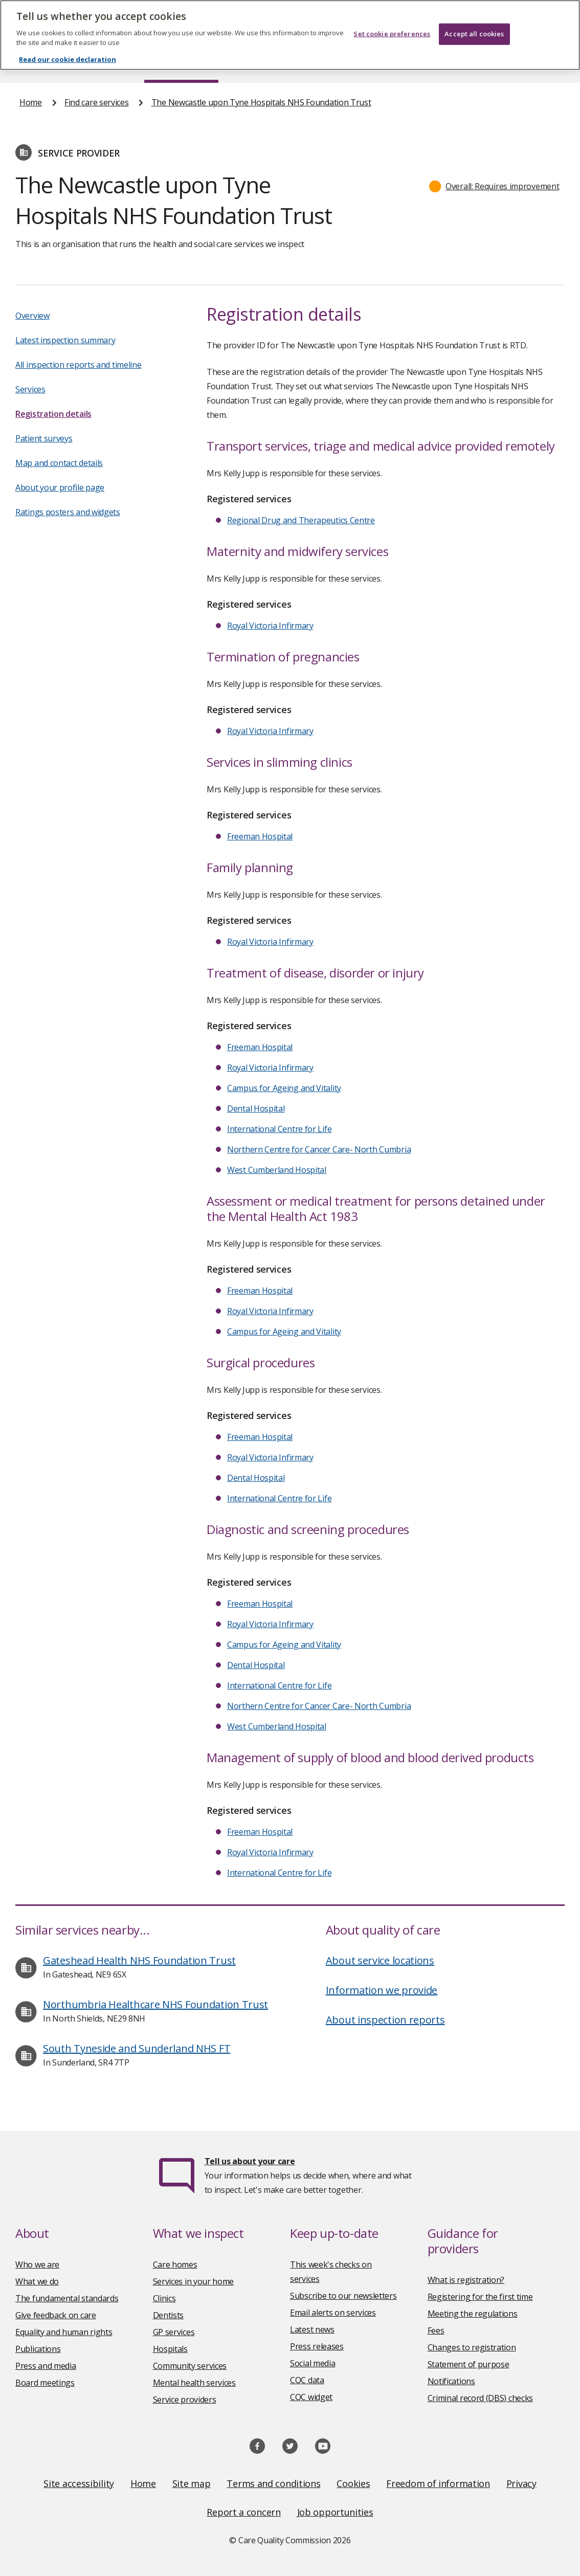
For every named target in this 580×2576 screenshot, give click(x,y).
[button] (494, 186)
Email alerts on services (333, 2312)
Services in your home (193, 2281)
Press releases (317, 2346)
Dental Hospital (256, 1108)
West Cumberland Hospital (276, 1169)
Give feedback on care (55, 2315)
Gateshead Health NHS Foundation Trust (139, 1960)
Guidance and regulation (437, 63)
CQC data (307, 2380)
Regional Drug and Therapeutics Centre (301, 520)
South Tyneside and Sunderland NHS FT (136, 2048)
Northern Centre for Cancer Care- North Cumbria (319, 1149)
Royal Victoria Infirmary (270, 625)
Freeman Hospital (260, 836)
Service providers (184, 2399)
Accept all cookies (474, 18)
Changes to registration (472, 2347)
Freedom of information (437, 2483)
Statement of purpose (468, 2364)
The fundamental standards (67, 2298)
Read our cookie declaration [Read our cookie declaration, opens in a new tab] (67, 44)
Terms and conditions (273, 2483)
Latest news (312, 2329)
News (261, 63)
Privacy (521, 2483)
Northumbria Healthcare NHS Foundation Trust (155, 2004)
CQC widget (311, 2397)
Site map (191, 2483)
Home (29, 63)
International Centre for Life (279, 1129)
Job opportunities (335, 2512)
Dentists (168, 2315)
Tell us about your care (250, 2161)
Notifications (451, 2381)
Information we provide (381, 1990)
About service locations (380, 1960)
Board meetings (45, 2382)
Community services (190, 2365)
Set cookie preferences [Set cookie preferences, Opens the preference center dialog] (391, 18)
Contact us (541, 63)
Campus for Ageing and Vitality (284, 1088)
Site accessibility (78, 2483)
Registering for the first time (480, 2296)
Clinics (164, 2298)
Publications (330, 63)
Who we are (37, 2264)
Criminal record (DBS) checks (480, 2398)
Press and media (45, 2365)
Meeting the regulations (473, 2313)
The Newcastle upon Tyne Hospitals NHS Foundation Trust (261, 102)
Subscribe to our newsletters (343, 2295)
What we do (37, 2281)
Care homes (175, 2264)
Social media (312, 2363)
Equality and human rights (64, 2332)
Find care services (181, 63)
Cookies (353, 2483)
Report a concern (243, 2512)
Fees (436, 2330)
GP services (174, 2332)
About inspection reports (385, 2020)
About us (94, 63)
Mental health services (194, 2382)
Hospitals (170, 2349)
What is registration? (466, 2279)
-.-.-
#### What you need to do:
Copy out the records from their first line through the line that contains "Meeting the regulations (473, 2313)", with both ends included. Leave the pictures out of your copy.

#### Task solution:
For every named target in this 580×2576 screenshot, give click(x,y).
[button] (494, 186)
Email alerts on services (333, 2312)
Services in your home (193, 2281)
Press releases (317, 2346)
Dental Hospital (256, 1108)
West Cumberland Hospital (276, 1169)
Give feedback on care (55, 2315)
Gateshead Health NHS Foundation Trust (139, 1960)
Guidance and regulation (437, 63)
CQC data (307, 2380)
Regional Drug and Therapeutics Centre (301, 520)
South Tyneside and Sunderland NHS FT (136, 2048)
Northern Centre for Cancer Care- North Cumbria (319, 1149)
Royal Victoria Infirmary (270, 625)
Freeman Hospital (260, 836)
Service providers (184, 2399)
Accept all cookies (474, 18)
Changes to registration (472, 2347)
Freedom of information (437, 2483)
Statement of purpose (468, 2364)
The fundamental standards (67, 2298)
Read our cookie declaration [Read our cookie declaration, opens in a new tab] (67, 44)
Terms and conditions (273, 2483)
Latest news (312, 2329)
News (261, 63)
Privacy (521, 2483)
Northumbria Healthcare NHS Foundation Trust (155, 2004)
CQC widget (311, 2397)
Site map (191, 2483)
Home (29, 63)
International Centre for Life (279, 1129)
Job opportunities (335, 2512)
Dentists (168, 2315)
Tell us about your care (250, 2161)
Notifications (451, 2381)
Information we provide (381, 1990)
About service locations (380, 1960)
Board meetings (45, 2382)
Community services (190, 2365)
Set cookie preferences [Set cookie preferences, Opens the preference center dialog] (391, 18)
Contact us (541, 63)
Campus for Ageing and Vitality (284, 1088)
Site accessibility (78, 2483)
Registering for the first time (480, 2296)
Clinics (164, 2298)
Publications (330, 63)
Who we are (37, 2264)
Criminal record (DBS) checks (480, 2398)
Press and media (45, 2365)
Meeting the regulations (473, 2313)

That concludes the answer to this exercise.